I was born just around the time that computers were beginning to become widespread in the western world, but were still a largely uncommon and esoteric thing for most households. My Mom and Dad decided before I was born that I would be a "computer master" and thus was immersed in them from the moment I came home from the hospital. A bit of the ol' attention deficit kept my interest mostly confined to videogames to the consternation of my Dad, though.
That's all another story for another time. But it does set the stage for the winter of 1995, when my Dad installed our very first internet connection and got it working during a California rainstorm that felt like it raged for weeks on end (which I am told is more of an uncommon novelty these days). I'd seen some of the commercials, though I wasn't sure what America Online was supposed to be. I was still in elementary school and I was sitting in front of the TV playing on the Sega Channel (yet another story right there). Pretty sure I was playing Warrior of Rome II, a strategy game, and not having any idea of what I was doing.
My Dad had tried to explain a little bit of the internet to me in the days before. He'd acquired an (oddly schmancy) 56k modem, and had spent a couple evenings around the computer, piles of wires all around him. He himself wasn't a natural computer person, even though he possessed abundant technical skill with them. It was all earned through the struggle of hitting the books again and again and beating his head against the wall of a wandering brain. Back in those days we didn't know anything about ADHD, and so my Dad was of the opinion that his brain was simply "naturally lazy" and that he had to push himself to finish anything worth doing. And he had quite a bit of success that way in things he was familiar with, but learning new skills was always a great challenge for him. And so there he was struggling that night, pushing himself to keep up with the 20th century when he was rewarded with a heavenly chorus of the connecting signals screaming through the modem. And it was capped off with a voice exclaiming "Welcome! You've got mail!"
He was too tired to celebrate. He sat back in his chair, letting the elation take him and beckoning me over to see his triumph. It was not something I was able to appreciate. But little did I know that this would be my first glance into a wider world.
I don't really know if I understood that this single program on our computer put us in contact with other real people in the world. When I was younger I just could not really conceptualize other people existing on the other side of my computer screen, but my Dad insisted that this was the big new revolutionary thing. He would often start bedazzling me with wonderful tales of what the future held: little computers you could keep in your pocket, that would let you speak to anyone anywhere, read the news, play your games. It made me so excited for the future in a way only a later teenage me could smother by deciding that is must've been a load of impossible dreams spawned from corporate propaganda overselling its new product.
In the meantime however, the internet did open up a new world of games.

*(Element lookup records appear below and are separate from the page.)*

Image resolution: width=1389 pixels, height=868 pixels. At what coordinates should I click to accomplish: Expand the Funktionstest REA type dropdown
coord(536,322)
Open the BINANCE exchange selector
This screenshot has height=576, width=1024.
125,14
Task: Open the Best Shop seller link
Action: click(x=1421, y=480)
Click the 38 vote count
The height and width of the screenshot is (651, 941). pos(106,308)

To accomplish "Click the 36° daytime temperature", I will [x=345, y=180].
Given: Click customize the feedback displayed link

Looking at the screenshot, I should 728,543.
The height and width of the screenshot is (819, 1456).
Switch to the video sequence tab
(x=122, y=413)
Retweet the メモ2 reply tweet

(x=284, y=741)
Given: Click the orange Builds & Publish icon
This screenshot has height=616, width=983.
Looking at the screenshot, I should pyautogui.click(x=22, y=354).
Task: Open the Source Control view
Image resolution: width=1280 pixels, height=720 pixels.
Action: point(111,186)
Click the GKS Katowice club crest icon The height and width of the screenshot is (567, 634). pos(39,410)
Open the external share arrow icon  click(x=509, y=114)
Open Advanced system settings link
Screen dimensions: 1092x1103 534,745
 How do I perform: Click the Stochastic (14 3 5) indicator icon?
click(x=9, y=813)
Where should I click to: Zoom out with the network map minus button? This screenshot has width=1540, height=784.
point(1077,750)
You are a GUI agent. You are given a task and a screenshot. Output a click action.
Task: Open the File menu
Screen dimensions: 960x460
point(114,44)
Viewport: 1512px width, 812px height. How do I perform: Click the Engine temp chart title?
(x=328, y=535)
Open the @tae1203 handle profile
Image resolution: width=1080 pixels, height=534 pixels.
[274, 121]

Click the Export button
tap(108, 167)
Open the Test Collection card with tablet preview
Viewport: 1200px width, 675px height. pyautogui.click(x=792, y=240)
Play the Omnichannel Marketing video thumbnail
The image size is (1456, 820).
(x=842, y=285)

Dozens of games available for free on AOL's listings, most of them shareware demos. Games that were much more complicated than I had ever seen before, point and click adventure games, indie RPGs, real-time strategy games. I became obsessed with Warcraft and Exile and whatever else I could get my hands on, but my very favorite was Neverwinter Nights, the first graphical MMORPG, based on Dungeons and Dragons (of which I had a couple books). My Dad had acquired some deal that allowed me to play for roughly 30 hours a month, and so on the weekends I would play into the long hours of the night, and would slowly realize that the other people playing were themselves real people. And that I was substantially younger than them. Of course back in those days we didn't ever offer or ask for personal information to people over the internet, even if we knew them quite well.
Eventually my exploration of the internet led me into fandom spaces for my favorite things: Shining Force, Phantasy Star, Star Wars. And it just seemed so amazing that so many people had their own little personal pages about the stuff they liked so much. Back in those days it seemed like everyone had their own webpage for their own little obsessions.
My Dad encouraged me to start my own, but I just generally couldn't concentrate enough to learn how to use HTML. I couldn't wrap my head around how coding worked to present something on the screen, even though he did his best to help me make a crude rudimentary Shadowrun fanpage. I think he was a bit disappointed in my inability to focus on things that didn't interest me, and I felt pretty bad about my lack of motivation to learn it.
I tried now and again over the years to give it a shot. I think back often to his predictions of a wirelessly interconnected super computer in every pocket just about every time I use my phone. I wish he could see this page now, he'd be impressed with what I've learned, simple as it may be. I hope he knows I always remembered how he did things for us, and what he tried to teach me. But mostly I hope he knows I think of him every time I see a screen.